The DCC decoder can enhance the operation of individual locomotives and get the best from them. The minimum and maximum output voltages can be set. Adjust these so that your locomotive just starts moving as you turn the control knob one notch and not a quarter of the way round as happens on your DC system, and set an appropriate speed for maximum on the control knob whether the locomotive is a Pannier or a Pacific. The decoders have inertia settings. Adding a little removes some abruptness from stopping and starting and makes it a pleasure to run.

There are two downsides: fitting decoders and the cost.

Fitting is getting easier as locomotives start to have sockets, but there are also hardwired or circuit board replacement options for other locomotives. Many Bachmann locomotives that do not have sockets are straightforward to fit, though some of the earlier split chassis designs are more challenging.

Space for the decoder is often a problem; however, decoders continue to get smaller and smaller.
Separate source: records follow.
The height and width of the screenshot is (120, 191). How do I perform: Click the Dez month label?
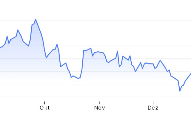pos(153,108)
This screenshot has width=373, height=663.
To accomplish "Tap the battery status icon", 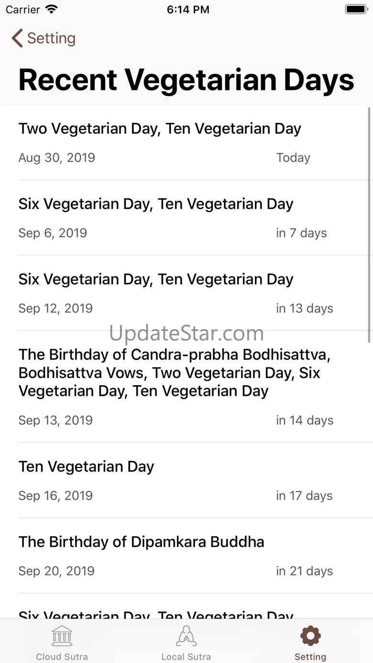I will (355, 9).
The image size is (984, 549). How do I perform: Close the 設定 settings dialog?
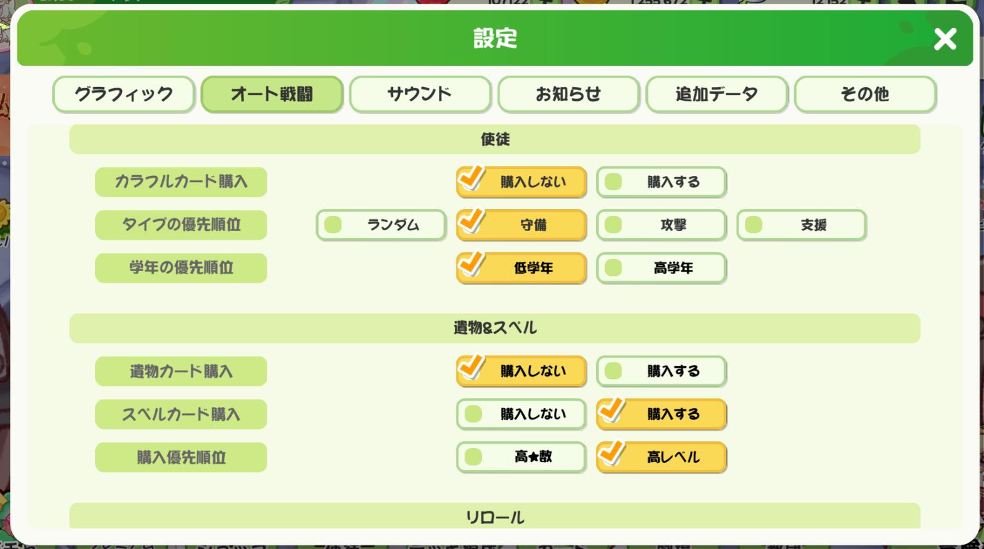click(x=945, y=39)
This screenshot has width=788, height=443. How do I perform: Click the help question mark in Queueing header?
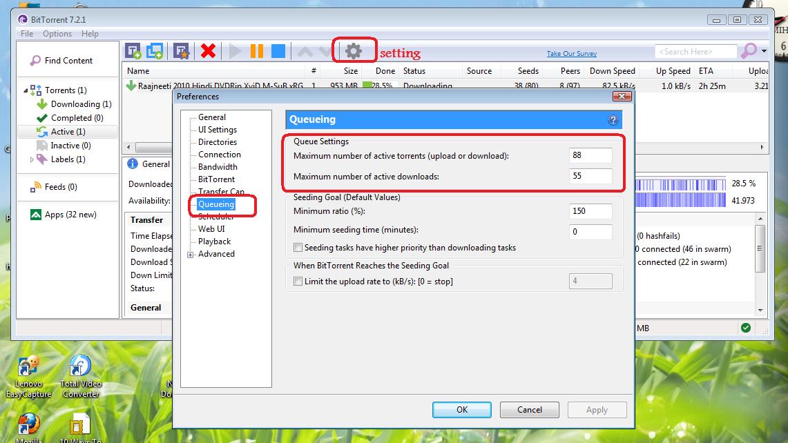point(613,120)
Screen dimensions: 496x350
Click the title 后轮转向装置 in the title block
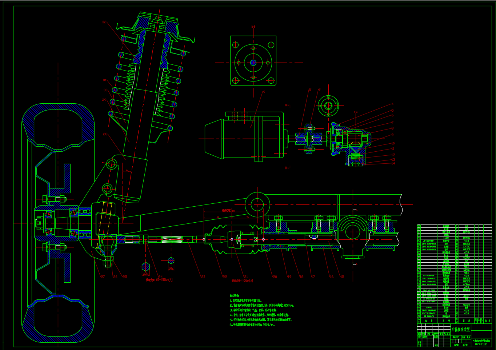pyautogui.click(x=460, y=330)
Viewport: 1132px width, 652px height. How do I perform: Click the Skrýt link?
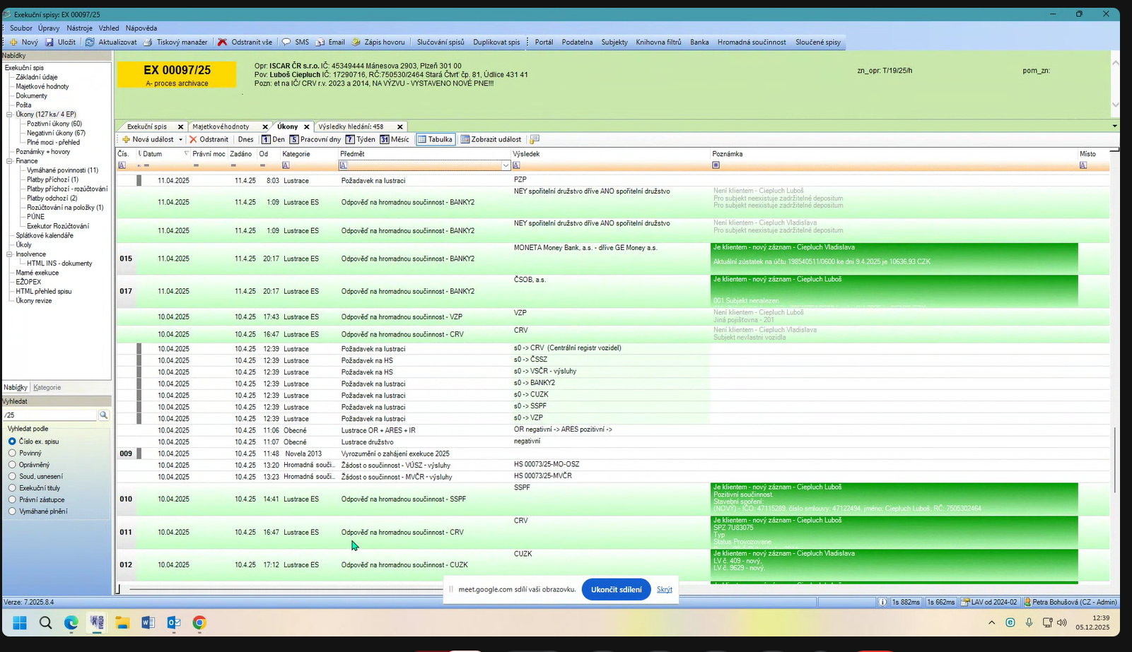[664, 589]
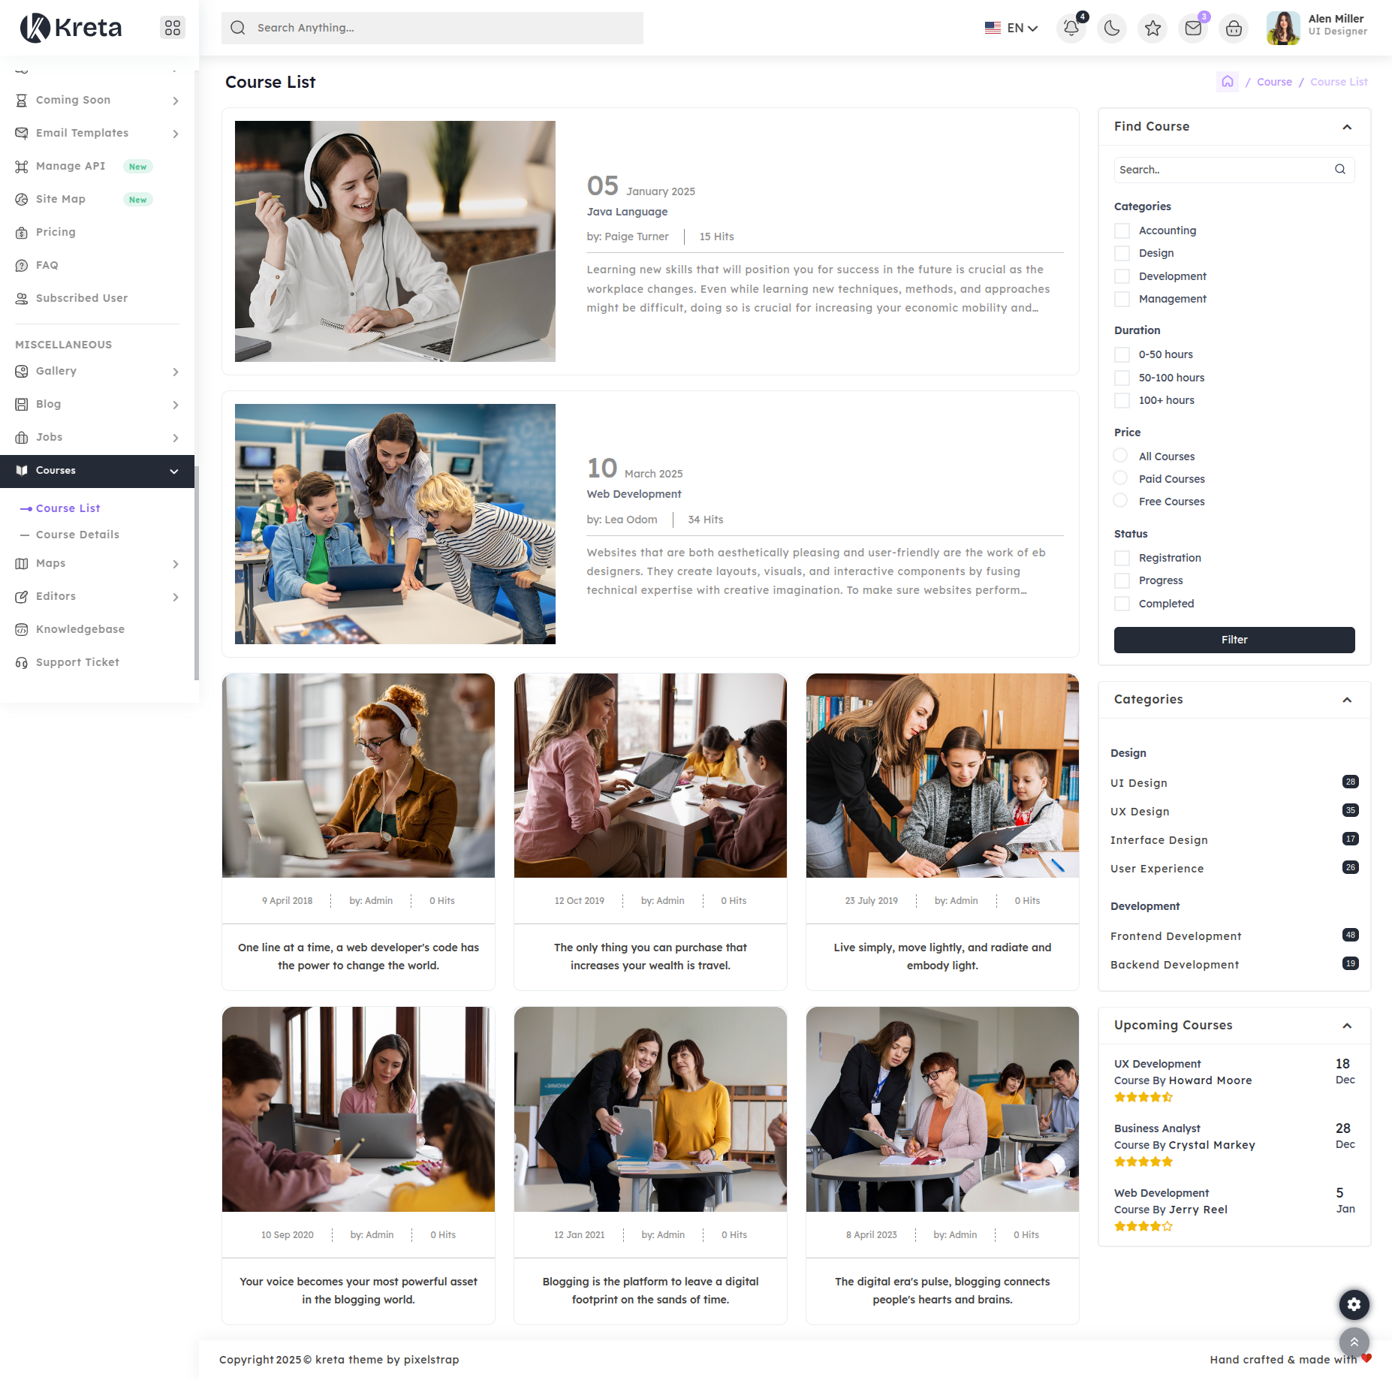
Task: Open the EN language dropdown
Action: (x=1011, y=29)
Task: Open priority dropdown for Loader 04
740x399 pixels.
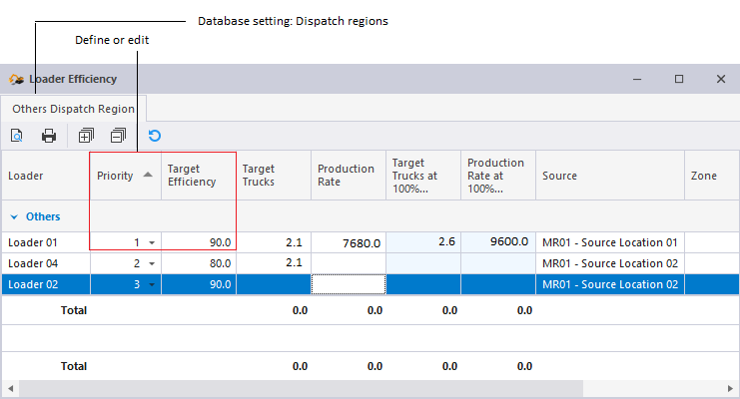Action: (x=152, y=263)
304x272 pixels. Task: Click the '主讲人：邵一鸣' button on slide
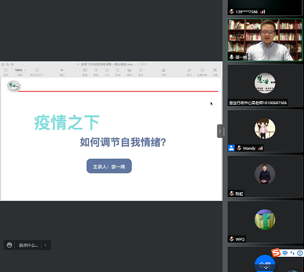point(109,166)
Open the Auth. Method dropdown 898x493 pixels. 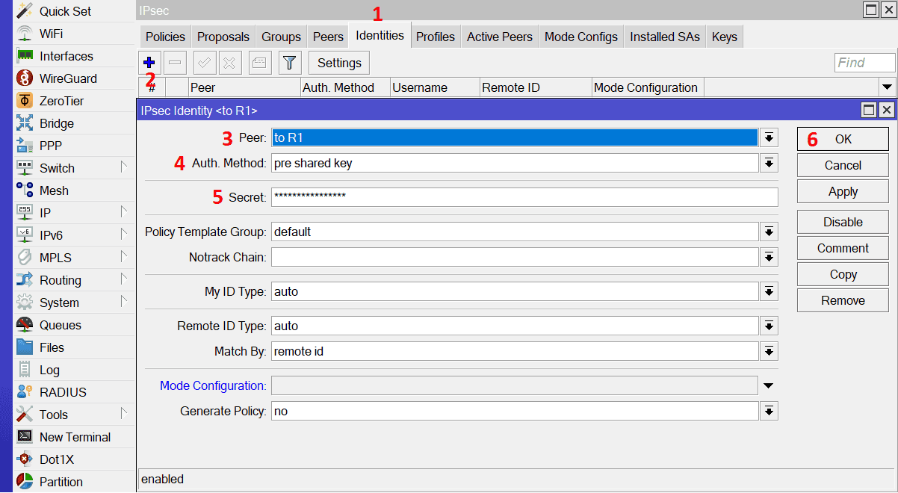click(x=769, y=163)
The cost is getting lower. A Lenz unit to run a small layout starts at £75, and there are sets for medium to large layouts from several manufacturers costing from £200, though the number of handsets and total power required will vary the cost.

Decoders are now starting from £15 each. There will obviously be fitting charges if you don't fit yourself. Undeniably there is a large cost consideration for those with a large fleet of locomotives, and a DC / DCC mixed approach may be the way forward. Look for suppliers advertising in the model railway press, and it's a good idea to compare systems if you can by visiting layouts run with them.

At the moment DCC is taking off rapidly amongst modellers in this country. Currently locomotives are being sold that have sockets and space to accept a decoder. We believe that it won't be long before models of British locomotives are sold with the decoder factory fitted: American and European models already are.

You can be assured that as these developments gather momentum, Bachmann will be providing products that will ensure that they remain leaders in the field.